PROBLEM DETAILS →
According to the speech recognition forum post, which methods start the recognition process?

DOCUMENT SEGMENT →

^^^^^^^^

Any help appreciated
Ken

Paul_McGee · 21 May 2025 03:26

I snagged a CrossTalk licence at the recent ADUG Symposium … so thanks for an idea regarding testing its use.

I asked Google about SR in Windows apps … this was its AI-generated reply : (for the .Net case)

To use Windows Speech Recognition programmatically, you can utilize the SpeechRecognitionEngine class in .NET. This class allows you to create an in-process speech recognizer, configure its input (audio device, file, stream), define grammars for recognition, and perform recognition operations.

Here’s a breakdown of the process:

Create a SpeechRecognitionEngine:

Instantiate a SpeechRecognitionEngine object.

Configure Input:

Use methods like SetInputToDefaultAudioDevice, SetInputToWaveFile, or SetInputToAudioStream to specify the source of the speech input.

Define Grammars (Optional):

You can load grammars using the LoadGrammar method. Grammars define the rules for what the speech recognizer should recognize.

Perform Recognition:

Use the Recognize or RecognizeAsync method to start the recognition process.

Handle Results:

The recognizer returns results in a RecognitionResult object. You can access the recognized text, confidence score, and other information from this object.

Example (Conceptual):

Code
using System.Speech;
using System.Speech.Recognition;
public class Example {    public static void Main(string[] args) {        // Create a SpeechRecognitionEngine
       using (SpeechRecognitionEngine engine = new SpeechRecognitionEngine()) {            // Set input to default audio device
           engine.SetInputToDefaultAudioDevice();
           // Load a grammar (example - you'll need to define your grammar)
           // Grammar grammar = new Grammar(new GrammarBuilder("example command"));
           // engine.LoadGrammar(grammar);
           // Start recognition
           engine.RecognizeAsync();
           // Handle recognition results (example)

^^^^^^^^

INFORMATION PROVIDED →
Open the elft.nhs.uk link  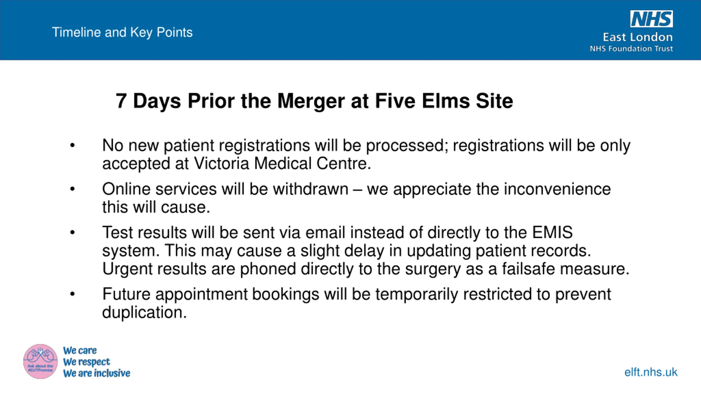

^^^^^^^^

PROBLEM SOLUTION →
Recognize or RecognizeAsync